# Cooperstown Verdi/Wagner Doubleheader



## Cavaradossi (Aug 2, 2012)

We made the 4 hr drive from NYC this past weekend to take in two operas at the Glimmerglass Festival along the shore of Lake Otsego outside Cooperstown, NY.

Verdi's early comedic flop _Un giorno di regno_, was presented in English translation as "King for a Day". The plot is typical stuff: an imposter king, young lovers, arranged marriages... you know the drill. The music was engaging and Verdi's gift for melody was in evidence. I'm no music scholar, but I'm guessing there was a lot of textbook traditional Italian form going on: cabalettas, ensembles, etc.

I'm usually not a fan of translations, but it was cleverly done and, especially this being a comedy, it was interesting to experience a new-to-me Verdi work in my first language: it sounded like Donizetti and felt like Gilbert and Sullivan.

_Data excerpt_

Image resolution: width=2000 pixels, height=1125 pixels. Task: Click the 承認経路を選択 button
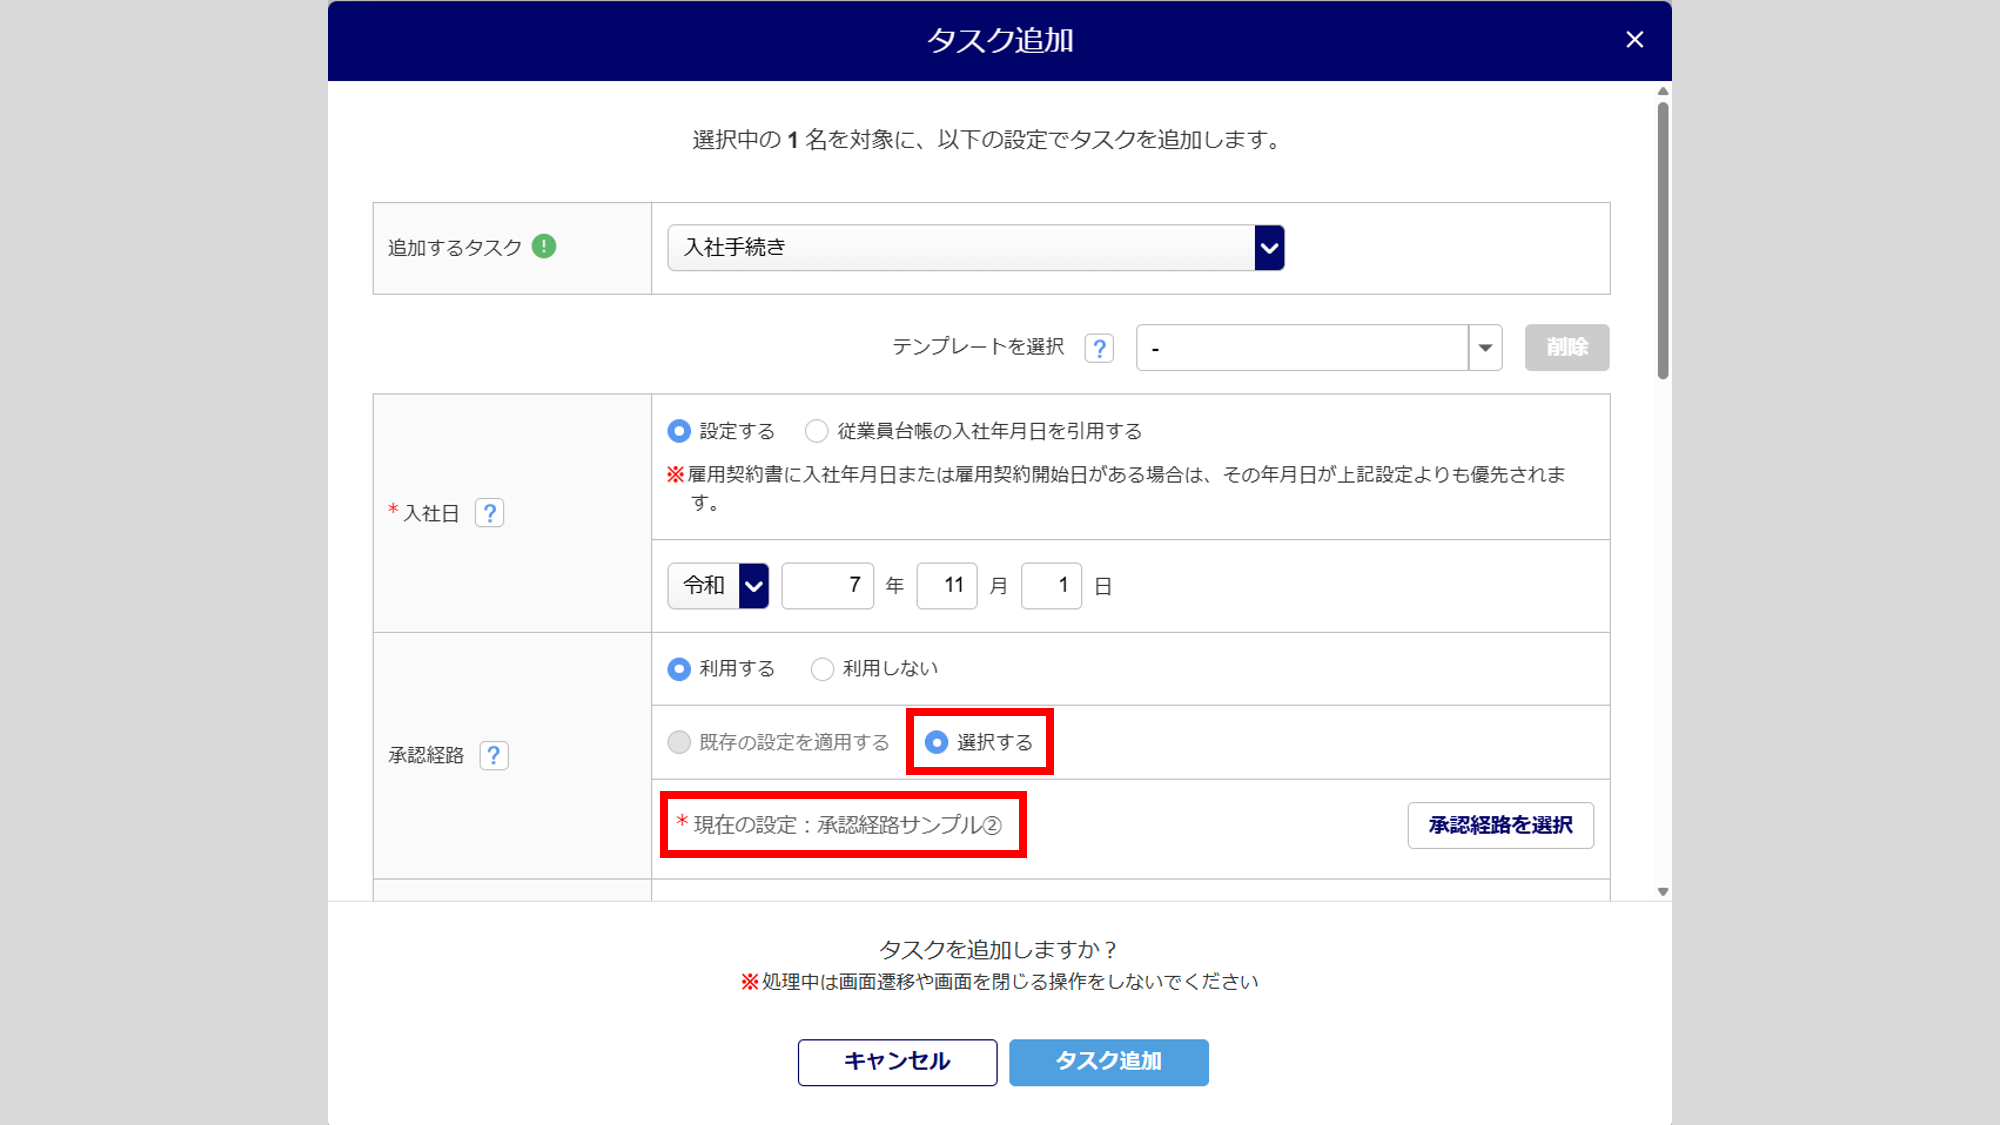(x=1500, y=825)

_Task brief_
Copy the passage of the Glimmerglass opera post that opens with "We made the" and closes with "outside Cooperstown, NY.", renaming "NYC" as "New York City" throughout.

_Finished exercise_
We made the 4 hr drive from New York City this past weekend to take in two operas at the Glimmerglass Festival along the shore of Lake Otsego outside Cooperstown, NY.